First, before we get started, I am wondering what in the content of yesterday's post, 'The Atom of Delight' launched such a positive stampede of 'interest' from Pakistan! A mystery! A secret valley of Neil Gunn lovers exiled to the Hindu Kush!


To include a copy of Christ Mocked to a Christmas greeting might be seen as the first glimmerings of onrushing senility: confusing my festivals!

But it is a testament to one of this year’s most compelling moments: a guided tour through Hebron with two former Israeli soldiers both of whom had served in this deeply divided city during the period of the second intifada.

The tour began at the tomb of the patriarchs: Abraham, Isaac and Jacob over which has been built both a synagogue and a mosque. They have separate entrances for Muslims (round the back through the security screening) and for Jews (and Christians and others…though one of our party’s ‘Hindu’ status created category confusion in the young Israel soldier questioning him)!

This questioning sparked different reactions in the party, some like me had walked on, ignoring the soldier’s interrogation, including Mamadou (Mohammed) from Senegal , some answered his questions politely and affirming their non-Muslim status were allowed on, others refused to participate in this act of separation, perceiving it as unjust, and walked back towards the bus. The very reality of having these choices differentiated us from the local Palestinian community (around the back, through the revolving gates, and the searches).

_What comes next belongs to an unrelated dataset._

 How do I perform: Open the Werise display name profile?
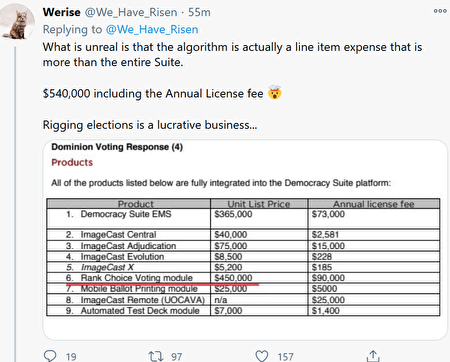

I was tempted to imagine what would Jesus do (not I confess a usual temptation) – as a Jew he could have had a hassle free entry to the synagogue but you can only imagine him identifying some non-violent provocation that illuminated the stark injustice. Insisting, as a Jew, that he would go around the back with the local residents, who, though in the majority, are the most marginalized by the grim realities of living in their land occupied and subject himself to search.

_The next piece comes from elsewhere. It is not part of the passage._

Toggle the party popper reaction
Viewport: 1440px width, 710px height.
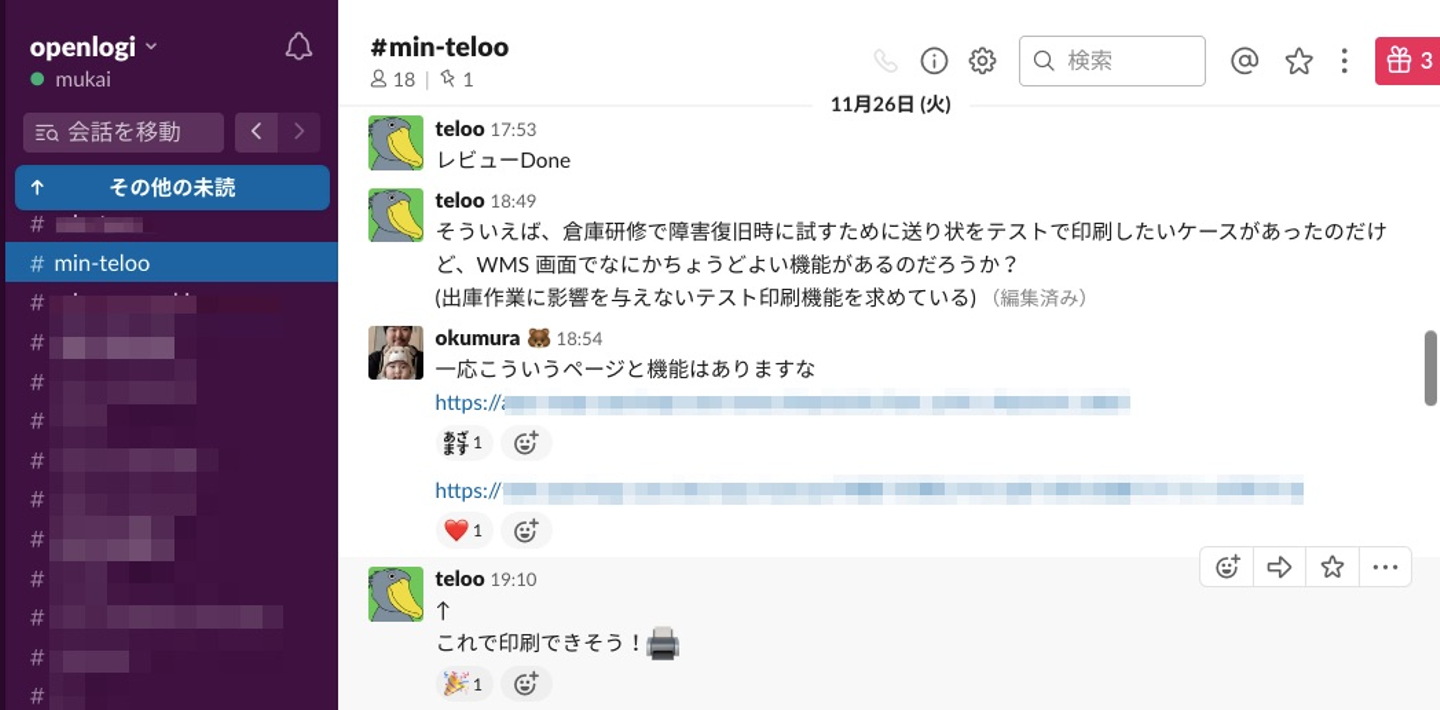point(464,684)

The option that bears witness to humanity, that what counts as humanity, is identifying with the world when and where it is most absent. Christ is mocked at Hebron because it is a place where humanity is denied.

To be fair, since not one of us is free from sin, our guides were scrupulously fair and gave account of Palestinian violence directed at settlers (however, both they [and I] would recognize the sheer disproportionate balance of violence, lying currently towards the Israeli side; and, that the settlers themselves lives are conditioned by systemic acts of aggression against their neighbours).

The sorrow of Hebron for me was that our identities had captured our humanity distorting it out of shape, allowing it to certain people and not others; and, of course, this is precisely what we have done to Christ, making of his humanity, that essential reminder of our own, not an invitation to a renewed community of love and compassion, but into a religion: Christianity, one more identity to burden ourselves with. Identities ought to be fun differentiators – masks that disguise and reveal – that spice variety into life, that colour the light of our one humanity, made in God’s image and likeness, instead we tend to carry them as weights of significance, weighed down to brokenness.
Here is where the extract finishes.